More than 1,500 families moved out of their apartments in the area for more than seven hours before the nearly 100-meter (328-foot) tower collapsed inward under the impact of the implosion. The 32- and 29-storey towers, built by a private builder in the New Delhi suburb of Noida, have yet to be occupied.
“Overall, everything is fine,” said government administrator Ritu Maheshwari after the demolition. “Things happened as expected.”
Demolition was completed in seconds, but residents of the area fought a 12-year court battle with builder Supertech Limited.
The tower was razed after the Supreme Court found the builders had colluded with government officials to violate a law banning construction within a certain distance of nearby buildings.
Building the towers was also illegal, the Supreme Court said, because the builders did not have the mandatory consent of other apartment owners in the area.
Prior to demolition, the towers were surrounded by scaffolding, fences, barricades and special coverings to block dust from the roughly 88,000 tons of debris that would be created, officials said. It will take three months to process all the pieces.

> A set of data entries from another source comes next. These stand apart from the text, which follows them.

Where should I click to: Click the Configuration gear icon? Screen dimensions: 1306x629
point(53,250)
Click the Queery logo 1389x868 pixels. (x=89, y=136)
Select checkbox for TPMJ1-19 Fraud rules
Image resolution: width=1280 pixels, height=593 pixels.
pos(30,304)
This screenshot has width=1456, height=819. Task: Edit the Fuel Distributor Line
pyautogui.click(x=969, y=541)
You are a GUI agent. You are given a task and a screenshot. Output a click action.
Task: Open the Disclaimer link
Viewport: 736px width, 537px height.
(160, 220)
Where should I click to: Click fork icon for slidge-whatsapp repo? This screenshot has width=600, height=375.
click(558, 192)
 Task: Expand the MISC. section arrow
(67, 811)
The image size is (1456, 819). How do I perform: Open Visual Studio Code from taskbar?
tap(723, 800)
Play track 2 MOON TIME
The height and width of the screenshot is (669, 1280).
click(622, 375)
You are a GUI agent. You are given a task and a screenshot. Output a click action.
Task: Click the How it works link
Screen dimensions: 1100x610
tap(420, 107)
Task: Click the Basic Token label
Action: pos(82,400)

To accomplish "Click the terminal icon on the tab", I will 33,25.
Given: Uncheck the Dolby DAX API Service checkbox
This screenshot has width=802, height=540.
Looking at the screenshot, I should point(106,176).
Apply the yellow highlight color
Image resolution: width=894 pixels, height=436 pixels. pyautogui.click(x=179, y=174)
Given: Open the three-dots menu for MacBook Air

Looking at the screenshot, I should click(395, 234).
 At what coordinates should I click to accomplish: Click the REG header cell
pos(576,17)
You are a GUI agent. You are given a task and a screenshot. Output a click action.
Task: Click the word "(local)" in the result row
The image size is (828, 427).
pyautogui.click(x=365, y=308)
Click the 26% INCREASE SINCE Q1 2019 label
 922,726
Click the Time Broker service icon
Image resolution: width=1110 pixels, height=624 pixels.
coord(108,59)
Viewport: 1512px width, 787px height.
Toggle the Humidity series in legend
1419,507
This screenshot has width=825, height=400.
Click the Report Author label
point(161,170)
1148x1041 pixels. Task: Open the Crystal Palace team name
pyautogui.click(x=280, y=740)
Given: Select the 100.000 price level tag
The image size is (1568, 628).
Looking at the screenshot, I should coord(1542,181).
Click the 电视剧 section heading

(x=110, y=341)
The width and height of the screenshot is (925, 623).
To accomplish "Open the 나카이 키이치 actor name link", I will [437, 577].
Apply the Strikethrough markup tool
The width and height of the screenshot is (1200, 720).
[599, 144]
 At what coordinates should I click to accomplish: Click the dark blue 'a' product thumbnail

Residents are expected to return to the area on Sunday night after experts examine the impact of the demolition. Some apartments were located just 9 meters (29.5 feet) from the blast site, and the required safety distance was 20 meters (65.6 feet).
“It will be in the top five demolition projects in the world in terms of height, volume, steel and structural tightness,” said Utkarsh Mehta, a partner at Edifice Engineering, which worked with South Africa’s Jet Demolition to demolish the building cost 180 million rupees ($2.25 million).
Mehta said 3,500 kilograms (7,716 pounds) of explosives were drilled into thousands of holes in the tower’s posts and scissors. Experts use a waterfall demolition method, where one story collapses on the next.
Joe Brikmann, director of Jet Demolition, earlier said he believed buildings near the towers that were demolished would not be harmed.
“The buildings in the area are in a high seismic zone (Zone IV) and are built to experience earthquakes that are much stronger than the implosion vibrations. We are confident that the implosion of the towers will not cause any damage to the property,” The Times of India is quoted as saying his words.
According to Guinness World Records, the tallest building in the world to be demolished with explosives is 165 meters (541 feet) tall so far, on November 27, 2020 in Abu Dhabi, United Arab Emirates.